Responsible breeders do not market their pups to pet stores since they prefer to see their puppy purchasers in person, and the Codes of Ethics of the vast majority of national breed organizations ban or discourage its members from selling their dogs to pet stores as a matter of course. Puppy mills, which are commercial operations that mass-produce pups for sale, provide most of the puppies sold in pet stores. According to the organization, the Humane Society of the United States conducted numerous hidden-camera investigations that showed that many of the breeding operations that supply pet shops are puppy mills.
Pet stores do not have to sell puppies to be successful.
An HSUS commitment not to sell puppies has been signed by more than 2,300 pet shops throughout the country, showing that it is feasible to run a profitable pet-related company without supporting puppy mills.

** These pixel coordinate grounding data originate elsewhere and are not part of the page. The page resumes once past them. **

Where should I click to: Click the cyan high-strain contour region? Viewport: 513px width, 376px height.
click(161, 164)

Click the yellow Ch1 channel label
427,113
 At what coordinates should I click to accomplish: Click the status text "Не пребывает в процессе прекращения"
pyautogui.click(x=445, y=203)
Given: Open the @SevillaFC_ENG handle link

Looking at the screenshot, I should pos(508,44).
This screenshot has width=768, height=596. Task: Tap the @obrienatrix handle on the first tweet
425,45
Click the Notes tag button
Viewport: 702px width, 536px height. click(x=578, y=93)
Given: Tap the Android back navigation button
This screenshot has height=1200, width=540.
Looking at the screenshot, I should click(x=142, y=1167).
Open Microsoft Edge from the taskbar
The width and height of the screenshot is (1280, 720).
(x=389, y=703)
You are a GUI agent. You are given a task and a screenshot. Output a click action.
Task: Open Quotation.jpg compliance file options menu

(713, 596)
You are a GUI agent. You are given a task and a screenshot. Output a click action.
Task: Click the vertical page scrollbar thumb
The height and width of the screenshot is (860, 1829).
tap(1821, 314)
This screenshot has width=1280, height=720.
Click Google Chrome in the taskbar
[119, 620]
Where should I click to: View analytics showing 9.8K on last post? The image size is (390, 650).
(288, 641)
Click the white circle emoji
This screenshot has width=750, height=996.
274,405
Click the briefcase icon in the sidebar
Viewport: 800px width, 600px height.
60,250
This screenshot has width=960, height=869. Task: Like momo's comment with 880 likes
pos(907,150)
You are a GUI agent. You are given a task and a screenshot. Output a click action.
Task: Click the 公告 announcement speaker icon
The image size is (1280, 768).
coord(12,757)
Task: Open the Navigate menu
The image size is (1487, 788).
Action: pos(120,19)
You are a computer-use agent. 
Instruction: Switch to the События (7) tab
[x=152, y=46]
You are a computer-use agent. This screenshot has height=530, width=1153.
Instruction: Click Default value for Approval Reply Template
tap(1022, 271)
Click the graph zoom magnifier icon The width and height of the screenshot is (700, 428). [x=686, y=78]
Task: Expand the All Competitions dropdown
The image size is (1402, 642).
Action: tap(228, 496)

Puppy and kitten mills are industrial-style breeding operations that prioritize profit above the welfare of animals. Due to a massive lack of human interaction and inbreeding, they are often in poor condition and suffer from chronic behavioral and physical issues. Many mill animals are sold to naïve customers in pet shops and on the internet, as well as via newspaper classified ads.
By adopting rather than purchasing a pet, you may be assured that you are not contributing to the operation of puppy or kitten mills! Stop Puppy Mill! To end the cruel treatment of dogs in mass breeding operations!